_Records from a data collection_.
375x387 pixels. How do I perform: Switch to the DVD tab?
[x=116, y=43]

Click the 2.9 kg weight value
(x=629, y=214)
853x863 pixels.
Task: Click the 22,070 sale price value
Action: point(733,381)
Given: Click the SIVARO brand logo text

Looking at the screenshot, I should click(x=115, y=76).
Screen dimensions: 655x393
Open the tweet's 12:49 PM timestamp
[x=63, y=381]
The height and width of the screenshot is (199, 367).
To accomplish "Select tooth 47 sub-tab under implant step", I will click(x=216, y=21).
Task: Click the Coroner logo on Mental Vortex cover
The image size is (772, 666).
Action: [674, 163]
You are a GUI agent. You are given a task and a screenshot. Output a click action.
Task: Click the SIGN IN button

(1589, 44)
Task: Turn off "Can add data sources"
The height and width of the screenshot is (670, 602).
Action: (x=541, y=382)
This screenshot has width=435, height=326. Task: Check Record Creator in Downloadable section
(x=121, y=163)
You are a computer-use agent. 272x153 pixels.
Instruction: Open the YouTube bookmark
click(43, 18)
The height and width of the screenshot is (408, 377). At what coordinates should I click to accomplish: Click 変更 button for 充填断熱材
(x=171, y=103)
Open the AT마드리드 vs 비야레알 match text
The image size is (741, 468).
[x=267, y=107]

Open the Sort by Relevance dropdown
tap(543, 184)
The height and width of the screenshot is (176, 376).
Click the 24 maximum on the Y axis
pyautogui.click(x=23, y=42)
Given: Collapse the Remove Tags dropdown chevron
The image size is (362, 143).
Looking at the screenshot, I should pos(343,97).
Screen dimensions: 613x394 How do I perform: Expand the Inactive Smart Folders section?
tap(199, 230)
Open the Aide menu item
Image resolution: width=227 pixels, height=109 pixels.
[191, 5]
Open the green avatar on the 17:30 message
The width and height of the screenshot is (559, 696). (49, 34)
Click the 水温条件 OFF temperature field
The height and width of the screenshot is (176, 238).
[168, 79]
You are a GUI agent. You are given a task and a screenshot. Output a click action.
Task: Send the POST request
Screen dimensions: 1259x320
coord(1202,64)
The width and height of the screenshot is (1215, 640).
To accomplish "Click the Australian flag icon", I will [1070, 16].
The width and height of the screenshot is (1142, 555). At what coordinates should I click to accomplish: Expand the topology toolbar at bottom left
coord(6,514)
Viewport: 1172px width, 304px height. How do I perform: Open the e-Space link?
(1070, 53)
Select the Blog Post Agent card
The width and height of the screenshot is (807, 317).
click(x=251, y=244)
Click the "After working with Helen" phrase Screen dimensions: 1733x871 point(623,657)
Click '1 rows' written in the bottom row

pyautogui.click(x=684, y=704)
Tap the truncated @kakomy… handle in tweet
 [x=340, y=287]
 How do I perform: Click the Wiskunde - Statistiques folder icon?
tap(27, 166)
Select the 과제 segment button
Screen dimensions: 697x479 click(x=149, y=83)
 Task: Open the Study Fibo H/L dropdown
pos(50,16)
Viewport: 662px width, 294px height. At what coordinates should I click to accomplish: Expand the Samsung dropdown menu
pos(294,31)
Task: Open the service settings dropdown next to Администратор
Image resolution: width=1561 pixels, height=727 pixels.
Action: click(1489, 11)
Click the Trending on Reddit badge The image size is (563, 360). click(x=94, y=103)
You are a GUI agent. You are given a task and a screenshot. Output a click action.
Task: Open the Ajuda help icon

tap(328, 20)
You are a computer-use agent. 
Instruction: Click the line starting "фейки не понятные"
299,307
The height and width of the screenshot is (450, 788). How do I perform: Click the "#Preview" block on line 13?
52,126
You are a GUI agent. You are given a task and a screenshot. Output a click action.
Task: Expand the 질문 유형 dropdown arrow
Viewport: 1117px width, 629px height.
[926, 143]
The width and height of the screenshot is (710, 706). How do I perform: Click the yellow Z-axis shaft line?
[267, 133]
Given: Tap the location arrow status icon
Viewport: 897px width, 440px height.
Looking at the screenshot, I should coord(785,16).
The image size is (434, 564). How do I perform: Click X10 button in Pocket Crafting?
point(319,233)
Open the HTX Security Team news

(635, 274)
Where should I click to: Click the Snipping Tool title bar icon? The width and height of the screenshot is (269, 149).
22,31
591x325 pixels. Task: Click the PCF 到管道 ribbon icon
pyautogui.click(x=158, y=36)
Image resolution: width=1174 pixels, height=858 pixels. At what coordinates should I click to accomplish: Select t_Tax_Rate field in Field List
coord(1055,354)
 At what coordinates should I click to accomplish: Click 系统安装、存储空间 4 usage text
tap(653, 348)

_Task requirements_.
Repeat only the lines above, from the first line of the entries through the line that contains "Screen dimensions: 655x393", including both ends.

_Response to this task_.
375x387 pixels. How do I perform: Switch to the DVD tab?
[x=116, y=43]

Click the 2.9 kg weight value
(x=629, y=214)
853x863 pixels.
Task: Click the 22,070 sale price value
Action: point(733,381)
Given: Click the SIVARO brand logo text

Looking at the screenshot, I should click(x=115, y=76).
Screen dimensions: 655x393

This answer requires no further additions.